We focus on output per worker as our measure of labor productivity. We use annual data on PPP-adjusted GDP per worker in chained 1996 prices obtained from Heston et al. (2002), also known as the Penn World Table V6.1 (PWT6.1). We choose the PWT6.1 for our analysis because it is the most comprehensive source of comparable measures of output per worker across countries.

We focus on output per worker in order to emphasize the connection of the data with research on productivity differences across countries. Although output per hour is a more complete measure of labor productivity, we abstract from differences in hours per worker across countries due to the lack of systematic data for a large number of countries over the entire period of our study. However, in Section 5, we use the available data on hours per worker to calculate output per hour and discuss our findings relative to this more complete measure of labor productivity. Measures of output per capita are appropriate when the focus is on wealth differences across countries. (3) We also discuss our findings relative to the use of output per capita in Section 5.

Our data set consists of annual observations for 99 countries from 1960 to 1996. (4) The countries in our data set satisfy two restrictions. First, the total population of each country was at or above 1 million people in 1996. Second, data was available at each date from 1960 to 1996. We make this second restriction in order for the sample of countries to be constant throughout the period of analysis. Data is available for 48 countries from 1950 to 2000. However, countries without observations between 1950 and 1960 and between 1996 and 2000 tend to be poorer countries. Thus, the smaller sample from 1950 to 2000 is less representative of the world distribution of output per worker than our sample with 99 countries from 1960 to 1996.

In documenting observations about dispersion, mobility, and miracles and disasters, we abstract from business-cycle fluctuations and trend the data using the Hodrick-Prescott filter. (5) Abstracting from business-cycle fluctuations when reporting development facts is not innocuous. As we document in Section 4, countries undergo episodes of substantial growth and decline that are not entirely related to their development process. To illustrate the cycles in the annual data, we report in Figure 1 the raw data on output per worker and the trended data for four countries: the United States, Argentina, Romania, and Switzerland. As is true with many other countries in our panel data, these countries have undergone relatively short-lived variations in their output per worker at different points in time. Our documentation of the development facts abstracts from these fluctuations.

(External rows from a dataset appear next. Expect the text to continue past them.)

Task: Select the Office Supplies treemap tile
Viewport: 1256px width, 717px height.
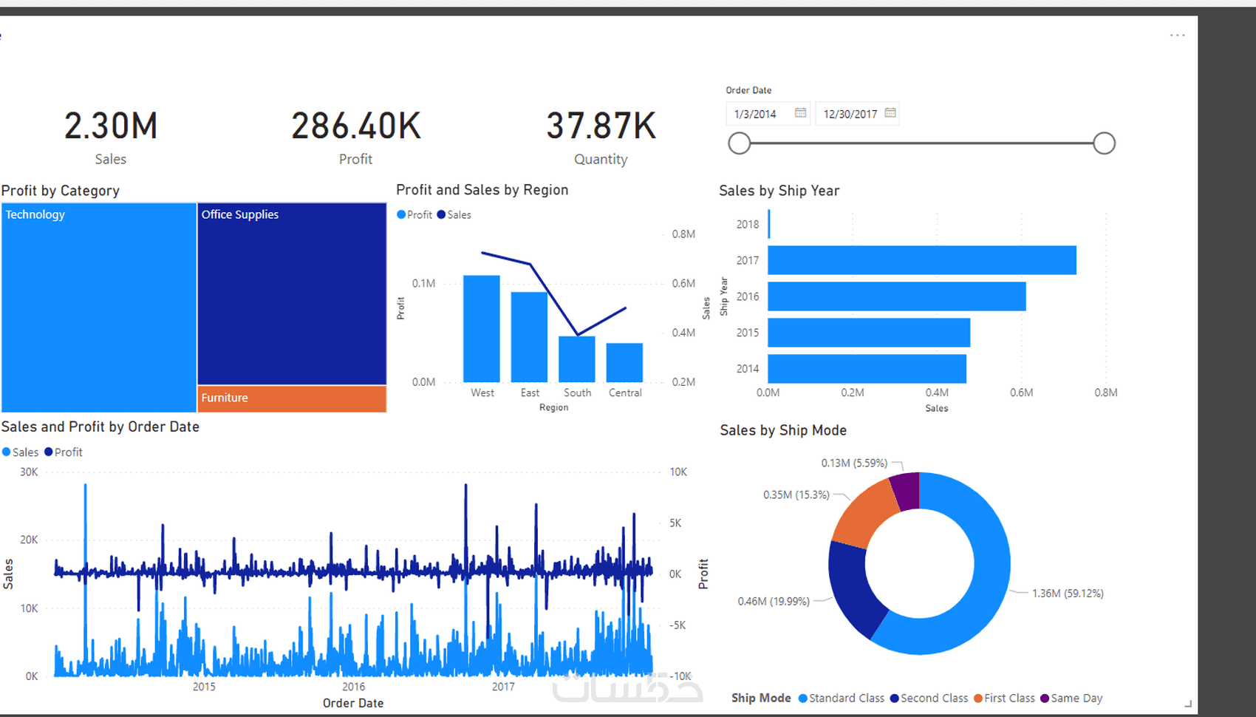Action: 292,294

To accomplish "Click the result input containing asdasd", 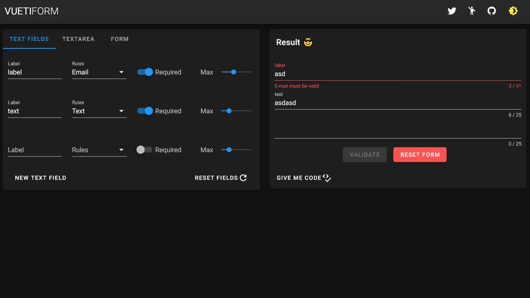I will pyautogui.click(x=398, y=103).
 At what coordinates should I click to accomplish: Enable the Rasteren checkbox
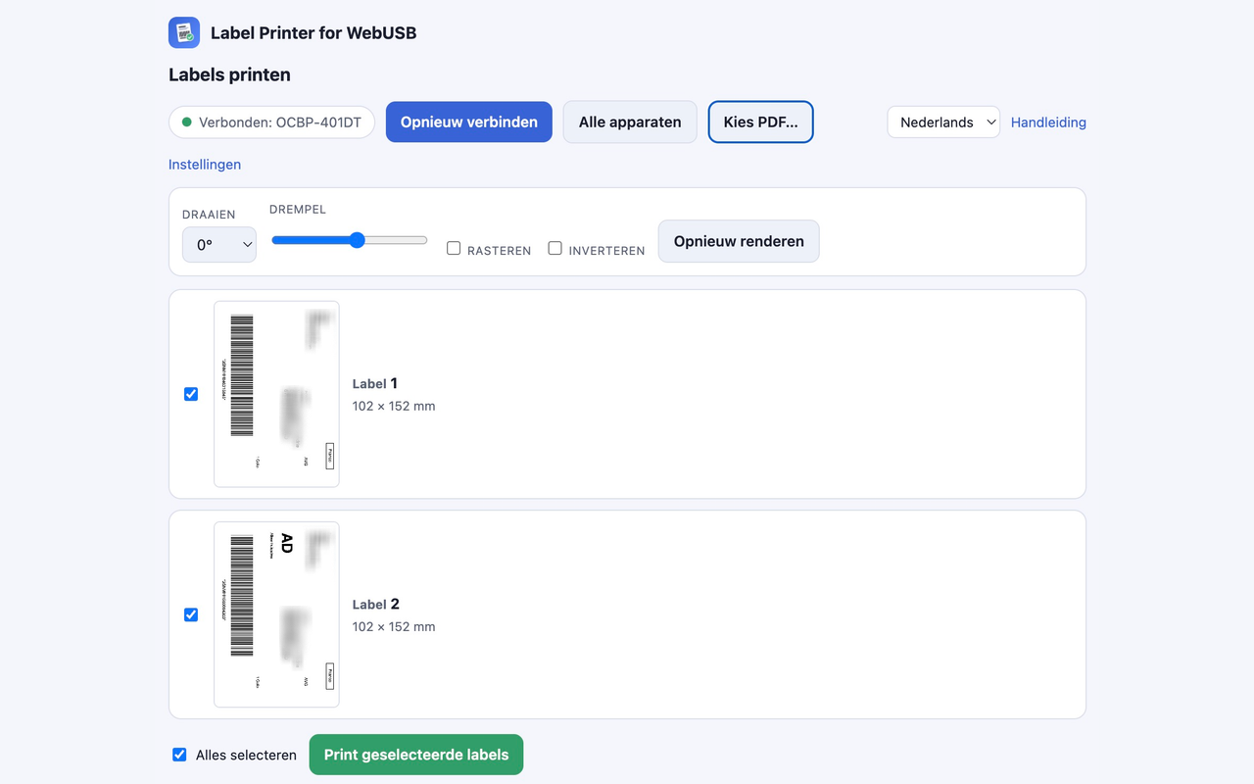454,248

For the most part, we report statistics on output per worker relative to that of the United States. Our view is that the United States is a rich, stable, and diverse country. For most of the period of analysis, the United States had the highest labor productivity. Moreover, in the post-war period, (trended) labor productivity grew at roughly 2 percent per year. Therefore, the United States represents a good benchmark against which to measure potential gains in labor productivity in all countries.

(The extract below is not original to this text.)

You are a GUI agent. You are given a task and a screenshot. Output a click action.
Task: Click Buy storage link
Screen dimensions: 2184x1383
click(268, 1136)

2. LABOR PRODUCTIVITY ACROSS COUNTRIES

We emphasize three facts about the distribution of labor productivity across countries. First, there is a large disparity in output per worker across countries. Second, there is a substantial increase in disparity over time. Third, there are substantial movements of individual countries in the world distribution of productivity. In the remainder of this section we characterize these facts in detail.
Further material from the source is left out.